Nicolás Maduro, Lula da Silva y Evo Morales.

Por Rosa Regàs

ROSA REGAS

@rosaregas

Hace ya 43 años que quienes nos habíamos definido como defensores de Salvador Allende comenzamos a oír las feroces críticas que los medios europeos le dedicaban por su ineficacia. Y como prueba exhibían las multitudinarias protestas y caceroladas de la población, harta de no poder adquirir en el mercado nacional los productos básicos de su vida diaria. Sabíamos que respondía a una estrategia de la derechona chilena que controlaba estos productos básicos y los retenía para crear un clima de inquietud (como en Venezuela hoy) que acabaría con el Gobierno de Allende y justificaría el golpe de Estado que con la ayuda financiera de Henry Kissinger, secretario de Estado norteamericano, llevó a cabo Pinochet bombardeando el Palacio de la Moneda. Derrocó y mató al presidente Allende, destrozó la estructura social del país creada por él, persiguió, encarceló y asesinó a sus seguidores e instaló una dictadura militar de triste memoria.

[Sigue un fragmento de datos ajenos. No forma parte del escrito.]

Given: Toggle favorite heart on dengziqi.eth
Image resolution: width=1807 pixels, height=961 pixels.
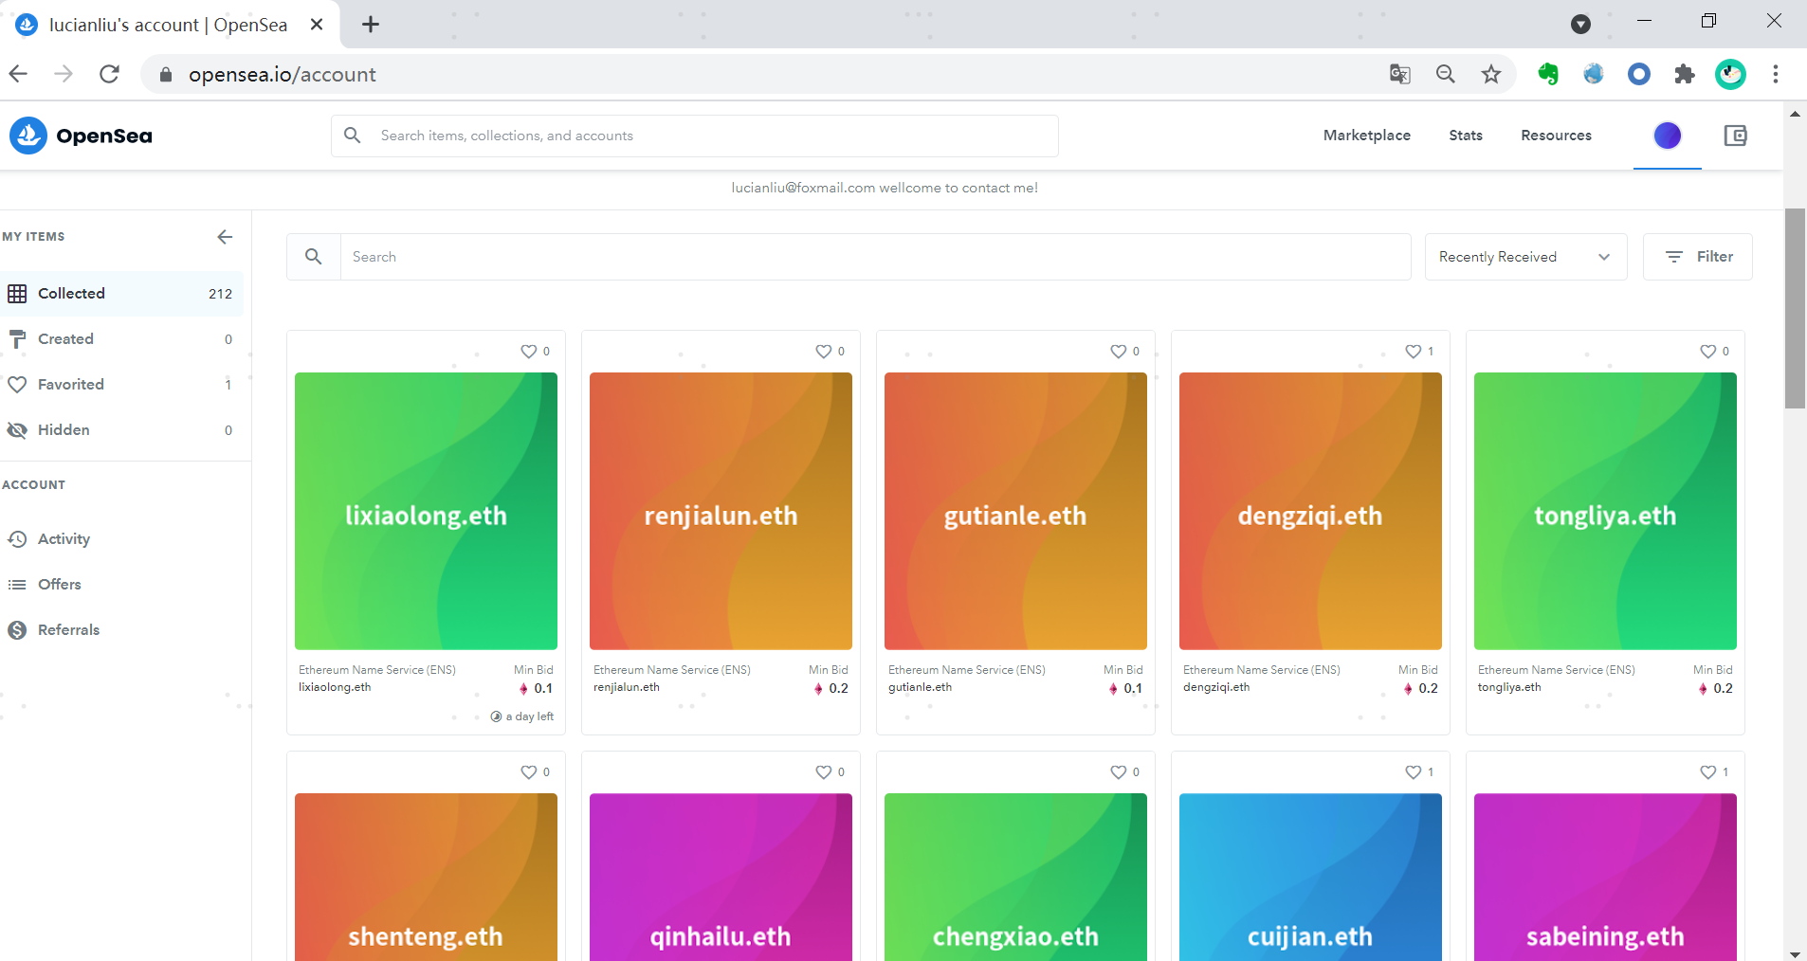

Sabíamos de la ayuda de los Estados Unidos a quienes luchaban contra líderes políticos de ideas e intereses contrarios a los suyos. Recordemos cómo en 1961 agentes de los servicios secretos belgas y de la CIA introdujeron el cuerpo del que fuera el gran luchador por la independencia del Congo Belga, el anticolonialista, y más tarde primer ministro de la República Democrática del Congo, Patrice Lumumba, en un barril de ácido y lo hicieron desaparecer de la escena política, al tiempo que instauraban la dictadura corrupta y feroz que sigue vigente hoy.

Ver cómo avanzan países ganando índices de mejoramiento sus clases más desfavorecidas, debería ser motivo de orgullo democrático entre nosotros, pero no lo es. Recordemos lo mal que se juzga aún hoy a Cuba y más recientemente a Bolivia, Uruguay, Brasil o Venezuela, a otros países latinoamericanos cuyas políticas izquierdistas han merecido castigos económicos y diplomáticos y toda clase de críticas de las agencias de noticias norteamericanas de las que beben nuestros medios, incluso ciertos intentos sociales de la oposición en Perú, Guatemala o Nicaragua.

Pues bien, ahora le toca el turno a Rafael Correa, presidente de Ecuador desde 2007 con mejoras impresionantes desde entonces en la vida social de su pueblo y en la diplomacia de la nación, que acaba de iniciar una campaña contra los paraísos fiscales. La derecha de su país, que no le perdona sus evidentes logros, aprovecha esta nueva lucha para denigrarle y atacarle con dureza el tiempo que haga falta, porque tiene dinero y puede aguantar hasta las próximas elecciones de enero. Así hicieron con Evo Morales, Lula da Silva, Dilma Roussef, Nicolas Maduro, todos elegidos democráticamente, como otros muchos no nombrados aquí que fueron vencidos, y olvidados por la Historia.

Cada imperio tiene su sistema para hacer legalmente suyo lo ajeno.